NEW DELHI, India - India and Pakistan agreed Friday to restore full diplomatic ties and to hold their first talks in almost two years aimed at ending 50 years of war and acrimony. 

The peace overtures involving the nuclear-armed neighbors come ahead of a visit to the region next week by U.S. Deputy Secretary of State Richard Armitage. Secretary of State Colin Powell called the renewed contacts "very, very promising." 

Prime Minister Atal Bihari Vajpayee, 78 and ailing, indicated he would like to leave a legacy of peace between India and Pakistan. 

"This round of talks will be decisive," he said in a speech to India's parliament. "And at least for my life, these will be the last." 

He said he will send an ambassador to Islamabad and restore civil aviation links that were cut last year. Pakistan's foreign minister, Khursheed Kasuri, said Pakistan would also upgrade diplomatic relations. 

"We welcome Prime Minister Vajpayee's announcement in Indian Parliament today, including the one relating to the appointment of a high commissioner," Kasuri said in a statement. "Pakistan wants high commissioner (ambassador) level relations with India." 

He said the official reply to Vajpayee's offer of dialogue would come from Pakistan's Prime Minister Zafarullah Khan Jamali. He wouldn't say when Jamali would give the reply or what it would contain. 

Jamali made a similar overture in a phone call Monday to the Indian leader, the first such high-level contact in almost two years. 

Pakistan's Information Minister Sheikh Rashid Ahmed said the talks would be between Vajpayee and Jamali, not with President Gen. Pervez Musharraf, with whom Vajpayee has had acerbic encounters. 

"Soon both prime ministers are going to see each other," Ahmed said in a live interview with New Delhi Television News. 

The two countries went on war footing last year after India blamed Pakistan for an attack by Islamic militants on the Indian Parliament in December 2001. Pakistan denied involvement. Tensions eased after intense diplomacy by the United States and Britain. 

Pakistan and India have been feuding over the divided Kashmir region for decades. They have fought two wars over its ownership. The world community is pressing for peace fearing another confrontation could escalate into a nuclear exchange. 

Last week, Vajpayee conditionally offered talks with Pakistan on the disputed Himalayan region of Kashmir and other issues. Musharraf voiced some reservations but called the offer a sign of improvement. 

"We are committed to the improvement of relations with Pakistan and we are willing to grasp every opportunity for doing so," Vajpayee told Indian lawmakers on Friday. 

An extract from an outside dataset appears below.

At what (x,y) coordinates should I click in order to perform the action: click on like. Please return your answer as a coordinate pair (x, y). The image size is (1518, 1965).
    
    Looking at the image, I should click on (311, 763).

A dispute over divided Kashmir is the main source of the friction. Both countries claim Kashmir in its entirety and have fought two wars over the region since their independence from Britain in 1947. 

Vajpayee did not directly answer Parliament members' questions about whether he was changing India's policy of not holding talks with Pakistan until Islamic militants stop crossing the frontier to wage attacks in the Indian-controlled portion of Kashmir and elsewhere in the country. 

India accuses Pakistan of aiding the militants. Pakistan says it only gives the fighters ideological support. 

"This is a new beginning," he said. "We don't want to forget the past, but we don't want to remain slaves of the past." 

Vajpayee said he was trying for "a third time" to make permanent peace with Pakistan. 

In 1999, he traveled to Lahore to meet with then-Pakistani Prime Minister Nawaz Sharif, but a few months later the two nations were involved in what India calls the Kargil War in the mountains of Kashmir. Vajpayee invited Musharraf to talks in the Taj Mahal city of Agra in July 2001. There were no agreements and in December came the Parliament attack. 

The two countries went on war alert, deployed thousands of troops to their frontiers, withdrew their ambassadors and severed air and ground transportation links. 

Analysts say that Vajpayee - unlike hawks within his Cabinet - does not believe that the constant threat of terrorism or war with Pakistan will win votes in India's national elections next year. 

His announcement also puts India in a good position for receiving Armitage. India has traditionally preferred to portray itself as being reasonable in the dispute with Pakistan, a key U.S. ally in the war on international terrorism. 

"Terrorism is continuing. Anything can happen anytime. So should I not have extended the hand of friendship?" Vajpayee said. "We want to give another chance to peace, and with self-respect, not with weakness." 

Both Indian and Pakistani officials suggested that Armitage's impending visit gave an impetus to the rapprochement as both governments want to present a sympathetic image to the world's superpower. 

"I hope that these first steps are just that - first steps, on the way to finding a way for the difficulties that existed between these two nations," Powell said while traveling in Albania.